La antinomia menemismo/antimenemismo pesó más que variables socioeconómicas. Menem se bajó del balotaje ante sondeos que daban 70% a favor de Kirchner. Mora y Araujo destacaron el fenómeno de la despolitización por el hartazgo social: los independientes subieron del 12% en 1983, al 57% en 2003.
En 2007, Cristina Fernández de Kirchner ganó en primera vuelta, con fuerte inversión publicitaria y mínima exposición personal. En 2011, las primeras PASO consolidaron su reelección. La oposición estaba dispersa y con imagen negativa elevada. Las encuestas anticiparon el triunfo del Frente para la Victoria.
2015 convirtió a las encuestas en estrellas. Jaime Durán Barba, defensor del método científico, asesoró a Mauricio Macri (Cambiemos). “Es mejor analizar con métodos que confiar en brujos”, sentenció. Desde primarias hasta balotaje los sondeos guiaron todo. En 2019, las PASO marcaron un punto de inflexión: las encuestas subestimaron la ventaja del Frente de Todos.
Alberto Fernández obtuvo 47% frente al 32% de Macri. Los sondeos preveían 3 o 4 puntos de diferencia. Los sesgos metodológicos -llamadas automatizadas- favorecieron al oficialismo. El error sacudió la campaña, obligó a recalibrar estrategias y resaltó la volatilidad de un electorado castigado por la crisis económica.
Los datos reforzaron el rol de las encuestas como termómetro de la indignación social. Para 2023, los sondeos marcaron un escenario dividido en tres: Javier Milei, Sergio Massa y Patricia Bullrich. Milei, el outsider que prometía patear el statu quo, capitalizó el descontento con el peronismo oficialista.
Los sondeos acertaron la brecha con Bullrich y la necesidad de balotaje, aunque subestimaron el 30% inicial de Massa. Sirvieron para diseñar mensajes contra el establishment y capturaron el ascenso de un outsider en un contexto de inflación elevada. Milei logró imponerse en segunda vuelta y llegó a la Casa Rosada.
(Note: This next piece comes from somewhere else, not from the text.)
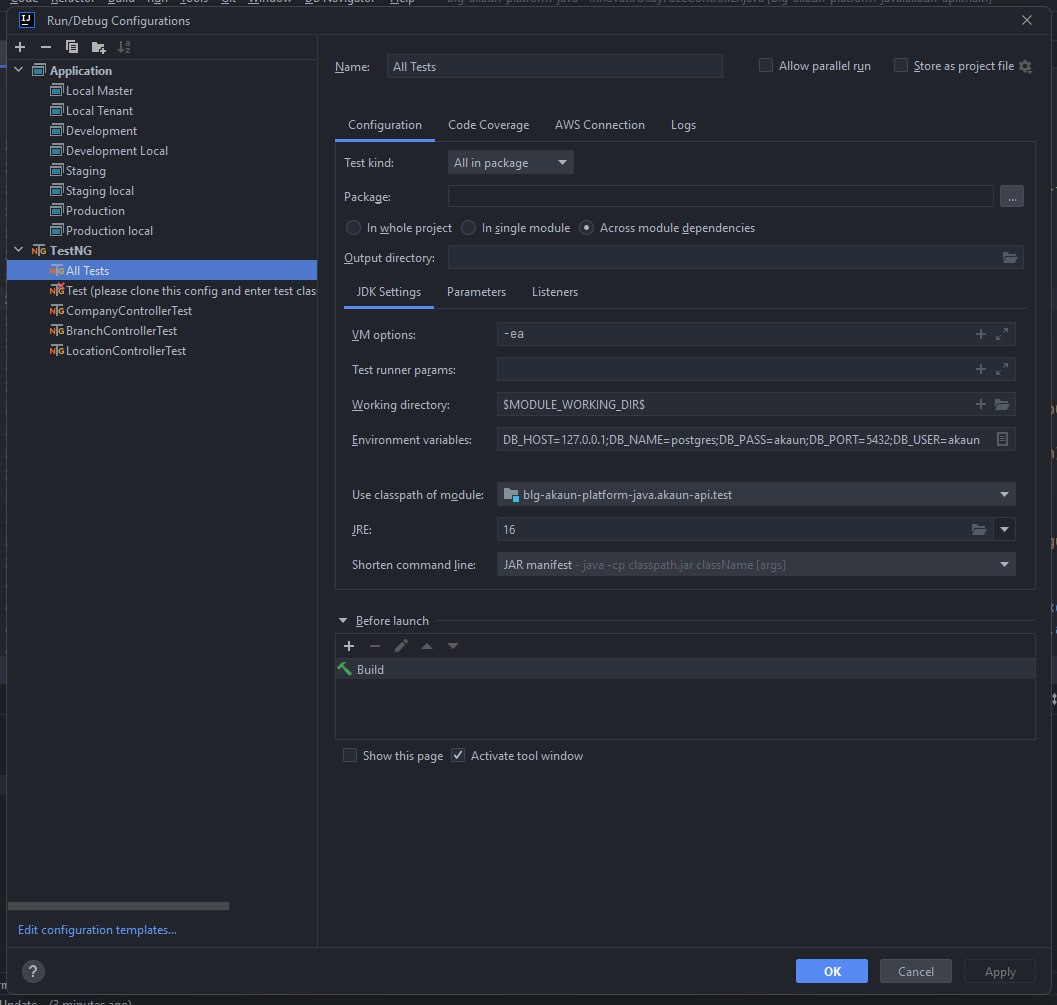This screenshot has width=1057, height=1005.
Task: Open the output directory folder browse icon
Action: point(1010,258)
En síntesis, las encuestas han evolucionado de un instrumento auxiliar en 1983 a un pilar estructural de la política argentina, moldeando estrategias, anticipando giros y, en ocasiones, fallando estrepitosamente ante la imprevisibilidad del voto emocional y la crisis permanente.
Su profesionalización no ha eliminado la iniciativa del líder ni el factor humano, pero ha impuesto un rigor científico que obliga a los candidatos a confrontar datos duros en lugar de percepciones. Como bien sentenció Dick Morris: “Las encuestas no deciden elecciones, pero quien las ignora pierde el control de la narrativa”. En Argentina, esa narrativa ya no se escribe sin números.
El autor es consultor político y docente de Opinión Pública y Comportamiento Político Electoral en la Universidad Siglo 21.